**Your assignment**
A stretch of the entries below is to be set down exactly, running from the line with "You are a computer-use agent. This" through the line with "Given: Open the PCヘルスチェック card", both included, and no other line.

**Data supplied**
——
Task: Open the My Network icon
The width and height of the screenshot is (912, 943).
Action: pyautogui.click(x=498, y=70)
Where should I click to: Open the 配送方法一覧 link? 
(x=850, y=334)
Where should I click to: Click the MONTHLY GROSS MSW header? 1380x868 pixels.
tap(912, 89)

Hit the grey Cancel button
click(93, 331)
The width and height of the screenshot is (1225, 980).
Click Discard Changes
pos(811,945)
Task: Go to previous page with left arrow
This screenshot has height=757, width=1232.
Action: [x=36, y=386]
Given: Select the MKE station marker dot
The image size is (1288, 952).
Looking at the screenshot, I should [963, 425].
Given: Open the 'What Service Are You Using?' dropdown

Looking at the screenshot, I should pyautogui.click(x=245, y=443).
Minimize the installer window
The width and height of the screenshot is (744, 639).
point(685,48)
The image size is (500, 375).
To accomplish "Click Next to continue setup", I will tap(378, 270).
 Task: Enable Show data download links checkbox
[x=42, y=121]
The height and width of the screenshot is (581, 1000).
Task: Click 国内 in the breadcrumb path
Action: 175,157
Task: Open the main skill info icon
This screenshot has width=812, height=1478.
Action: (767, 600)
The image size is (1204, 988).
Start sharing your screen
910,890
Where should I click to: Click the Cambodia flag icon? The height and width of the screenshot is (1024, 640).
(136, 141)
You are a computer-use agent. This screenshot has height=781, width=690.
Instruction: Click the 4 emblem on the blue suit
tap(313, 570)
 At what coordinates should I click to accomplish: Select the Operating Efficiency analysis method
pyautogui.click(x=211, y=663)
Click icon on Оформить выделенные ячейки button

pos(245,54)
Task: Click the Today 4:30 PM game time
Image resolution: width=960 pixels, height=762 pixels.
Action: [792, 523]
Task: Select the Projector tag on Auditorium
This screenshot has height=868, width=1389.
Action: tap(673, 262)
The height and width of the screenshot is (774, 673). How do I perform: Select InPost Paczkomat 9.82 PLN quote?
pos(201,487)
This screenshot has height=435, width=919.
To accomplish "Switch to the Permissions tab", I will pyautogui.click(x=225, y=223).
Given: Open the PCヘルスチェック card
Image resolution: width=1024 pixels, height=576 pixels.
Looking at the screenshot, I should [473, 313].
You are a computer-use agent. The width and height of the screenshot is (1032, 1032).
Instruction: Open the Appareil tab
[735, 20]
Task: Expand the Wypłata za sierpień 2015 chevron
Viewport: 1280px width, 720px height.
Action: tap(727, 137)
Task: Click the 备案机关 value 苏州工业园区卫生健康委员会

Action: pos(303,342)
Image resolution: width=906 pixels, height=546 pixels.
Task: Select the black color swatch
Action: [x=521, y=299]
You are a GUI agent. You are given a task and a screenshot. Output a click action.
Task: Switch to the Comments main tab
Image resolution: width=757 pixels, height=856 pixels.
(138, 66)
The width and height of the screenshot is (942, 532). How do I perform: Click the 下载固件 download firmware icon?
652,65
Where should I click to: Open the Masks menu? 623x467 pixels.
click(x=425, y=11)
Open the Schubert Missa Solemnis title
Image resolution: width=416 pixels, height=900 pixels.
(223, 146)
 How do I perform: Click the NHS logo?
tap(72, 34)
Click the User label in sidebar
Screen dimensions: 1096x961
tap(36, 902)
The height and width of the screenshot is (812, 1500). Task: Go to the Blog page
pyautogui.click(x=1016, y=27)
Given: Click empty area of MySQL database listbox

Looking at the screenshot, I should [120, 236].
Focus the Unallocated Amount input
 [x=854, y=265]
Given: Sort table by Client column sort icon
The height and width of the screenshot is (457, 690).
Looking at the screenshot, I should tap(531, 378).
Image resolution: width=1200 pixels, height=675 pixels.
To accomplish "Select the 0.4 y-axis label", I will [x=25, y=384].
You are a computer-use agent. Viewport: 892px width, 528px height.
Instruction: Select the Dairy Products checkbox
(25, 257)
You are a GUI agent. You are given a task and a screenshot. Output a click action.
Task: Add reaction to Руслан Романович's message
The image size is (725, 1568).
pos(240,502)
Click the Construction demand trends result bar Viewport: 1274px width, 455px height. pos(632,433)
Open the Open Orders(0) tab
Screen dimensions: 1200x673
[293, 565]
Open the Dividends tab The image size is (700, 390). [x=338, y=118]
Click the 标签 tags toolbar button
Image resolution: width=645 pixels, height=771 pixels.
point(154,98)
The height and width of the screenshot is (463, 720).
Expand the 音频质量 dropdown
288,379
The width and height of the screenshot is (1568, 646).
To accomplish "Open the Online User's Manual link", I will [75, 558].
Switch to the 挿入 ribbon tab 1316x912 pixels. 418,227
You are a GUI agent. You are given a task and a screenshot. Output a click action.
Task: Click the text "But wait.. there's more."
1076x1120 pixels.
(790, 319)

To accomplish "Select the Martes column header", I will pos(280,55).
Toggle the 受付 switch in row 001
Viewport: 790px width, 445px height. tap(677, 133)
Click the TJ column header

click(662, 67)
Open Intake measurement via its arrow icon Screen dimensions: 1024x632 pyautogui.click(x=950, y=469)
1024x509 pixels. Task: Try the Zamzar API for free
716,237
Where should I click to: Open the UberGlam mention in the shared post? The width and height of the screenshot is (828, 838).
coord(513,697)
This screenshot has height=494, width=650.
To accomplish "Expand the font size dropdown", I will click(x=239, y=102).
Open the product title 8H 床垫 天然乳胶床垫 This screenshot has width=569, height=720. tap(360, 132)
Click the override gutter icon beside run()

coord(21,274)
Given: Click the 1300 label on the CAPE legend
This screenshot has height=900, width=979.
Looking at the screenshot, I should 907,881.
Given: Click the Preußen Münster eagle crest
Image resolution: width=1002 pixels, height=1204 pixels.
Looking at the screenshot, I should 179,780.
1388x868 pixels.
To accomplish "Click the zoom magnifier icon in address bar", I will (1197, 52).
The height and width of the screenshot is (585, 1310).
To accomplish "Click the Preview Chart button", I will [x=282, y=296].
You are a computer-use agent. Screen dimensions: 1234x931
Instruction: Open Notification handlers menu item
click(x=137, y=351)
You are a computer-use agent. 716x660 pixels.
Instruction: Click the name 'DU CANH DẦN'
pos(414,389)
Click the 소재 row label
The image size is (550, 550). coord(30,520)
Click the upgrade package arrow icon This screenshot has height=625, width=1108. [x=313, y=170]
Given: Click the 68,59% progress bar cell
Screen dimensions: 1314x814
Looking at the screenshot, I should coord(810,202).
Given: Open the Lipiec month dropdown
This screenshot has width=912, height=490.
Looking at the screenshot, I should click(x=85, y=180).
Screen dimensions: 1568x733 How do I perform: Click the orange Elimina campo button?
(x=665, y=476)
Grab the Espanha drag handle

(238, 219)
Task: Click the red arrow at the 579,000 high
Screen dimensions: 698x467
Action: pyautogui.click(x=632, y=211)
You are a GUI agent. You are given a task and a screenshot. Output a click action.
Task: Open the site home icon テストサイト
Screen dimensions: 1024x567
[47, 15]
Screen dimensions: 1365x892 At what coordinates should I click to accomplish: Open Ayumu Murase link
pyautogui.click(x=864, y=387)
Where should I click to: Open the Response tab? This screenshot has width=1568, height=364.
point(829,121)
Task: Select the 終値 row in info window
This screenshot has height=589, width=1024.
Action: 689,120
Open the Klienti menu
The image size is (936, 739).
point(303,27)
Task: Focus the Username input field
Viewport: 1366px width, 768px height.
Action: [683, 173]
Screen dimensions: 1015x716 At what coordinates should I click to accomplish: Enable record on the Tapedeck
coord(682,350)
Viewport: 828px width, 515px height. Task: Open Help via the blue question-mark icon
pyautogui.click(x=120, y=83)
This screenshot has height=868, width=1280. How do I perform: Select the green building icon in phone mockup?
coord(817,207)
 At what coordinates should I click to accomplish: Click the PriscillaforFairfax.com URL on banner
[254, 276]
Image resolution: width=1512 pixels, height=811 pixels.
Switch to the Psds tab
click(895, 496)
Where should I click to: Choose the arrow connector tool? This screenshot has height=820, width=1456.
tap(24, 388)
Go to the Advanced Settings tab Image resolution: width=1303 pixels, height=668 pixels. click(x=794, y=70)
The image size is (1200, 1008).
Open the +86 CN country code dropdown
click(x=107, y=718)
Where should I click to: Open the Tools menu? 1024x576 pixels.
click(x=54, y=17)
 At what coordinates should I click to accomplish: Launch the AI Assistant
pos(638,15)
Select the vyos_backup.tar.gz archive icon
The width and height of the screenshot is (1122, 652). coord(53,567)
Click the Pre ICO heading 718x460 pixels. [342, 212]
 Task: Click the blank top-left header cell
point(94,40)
——
**Written reply**
You are a computer-use agent. This screenshot has height=781, width=690.
Instruction: Click the 4 emblem on the blue suit
tap(313, 570)
 At what coordinates should I click to accomplish: Select the Operating Efficiency analysis method
pyautogui.click(x=211, y=663)
Click icon on Оформить выделенные ячейки button

pos(245,54)
Task: Click the Today 4:30 PM game time
Image resolution: width=960 pixels, height=762 pixels.
Action: [792, 523]
Task: Select the Projector tag on Auditorium
This screenshot has height=868, width=1389.
Action: tap(673, 262)
The height and width of the screenshot is (774, 673). How do I perform: Select InPost Paczkomat 9.82 PLN quote?
pos(201,487)
This screenshot has height=435, width=919.
To accomplish "Switch to the Permissions tab", I will pyautogui.click(x=225, y=223).
Given: Open the PCヘルスチェック card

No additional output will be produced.